◆ **REQUEST A**
Can you copy, word for word, the part of the diary entry about a day by the water that opens with the words containing "Impeccable morning. Sun" and closes with "yacht club's regatta."?
◆ **REQUEST B**
Can you write the next part of the diary entry about a day spent by the water, picking up after its final sentence?

___ TEXT PROVIDED ___

09/01/24

8:20 am

   Impeccable morning. Sun is out. R and I are sitting on the porch having a lighthearted conversation about his grandfather. As he talked, I fixated on the reflection coming from the spoon he was using to eat rolled oats. H was in the kitchen making coffee. Sam circled, waiting for a pat on the head.

   On the dock alone, I dangled my feet in the water—warm and clear. Sipping on my fourth tiny cup of coffee. Cry, Cry in my headphones. The wind was strong. I watched the waves roll in, sparkling with the afternoon light. The bay filled with sails. B and L had left to join the yacht club's regatta.

   By 3 o’clock, I had gone from sitting at the picnic table on the porch to lying on the sofa on the porch to sitting on the dock then at the kitchen counter and now lying on the grass looking out onto the water. I could hear the waves crashing against the dock. I listened to Elvis’s version of Harbour Lights. I watched the neighbors from my hilltop as they jumped into the water over and over—hand in hand. I laid looking up at the trees swaying in the wind and the sun shined on me through the branches and suddenly every song sounded like Harbour Lights and when the music stopped I could still hear it. I am so beautifully alone.

___ SOURCE DATA ___

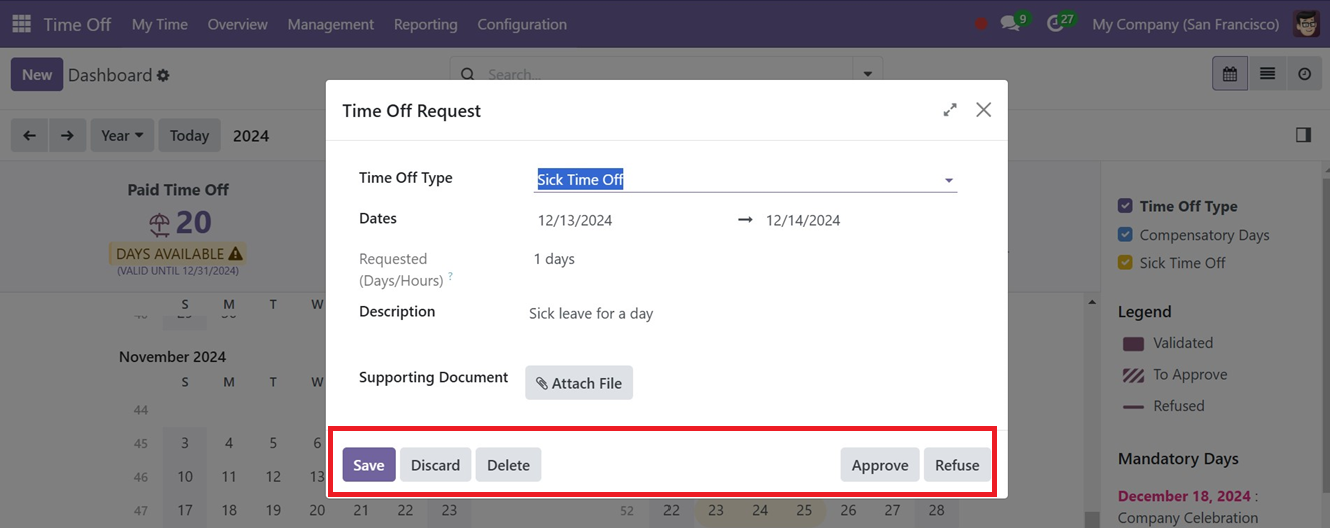Screen dimensions: 1330x528
Task: Click the Approve button
Action: click(x=879, y=465)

___

◆ **EXERCISE RESULT A**
Impeccable morning. Sun is out. R and I are sitting on the porch having a lighthearted conversation about his grandfather. As he talked, I fixated on the reflection coming from the spoon he was using to eat rolled oats. H was in the kitchen making coffee. Sam circled, waiting for a pat on the head.

   On the dock alone, I dangled my feet in the water—warm and clear. Sipping on my fourth tiny cup of coffee. Cry, Cry in my headphones. The wind was strong. I watched the waves roll in, sparkling with the afternoon light. The bay filled with sails. B and L had left to join the yacht club's regatta.

◆ **EXERCISE RESULT B**
    H woke me up from a cat nap I accidentally took and handed me a small bite of chocolate to partake in some mid-day microdosing. Sitting on the porch and sipping on a beer, the conditions were perfect. I popped in my headphones. The night before, H had played an amazing song during dinner which I ask him for. He recommended the whole album so I started it from the top. On a low volume, Oscar Peterson & Nelson Riddle melds perfectly to the mood.

4:54 pm

    I could hear every note, every phrase, every riff. I could see all the colors and feel the wind over every inch of my skin. The light through our golden colored glasses shined like jewels on the table. I’m in a Nora Ephron movie. I’m the dearly departed wife in Sleepless in Seattle. Tom Hanks is telling the late night radio-show host how special I am and at the same time I’m Meg Ryan’s character, listening to the radio, crying as I drive. I’m walking the streets of New York alone, holding the lapels of my jacket closed. I’m looking into windows of warm rooms, at people laughing together.

    Our dinner guests arrived. Upon taking out my headphones, I’m taken out of my fantasy and suddenly I’m sat between six different conversations and the weather sort of darkened. H brought out the portable speaker. I played the album aloud. The energy became lively again. I had to stop myself from laughing. I heard each sound intermittently. People talking, then just the leaves in the wind, then the jazz comes forth from the background—blaring.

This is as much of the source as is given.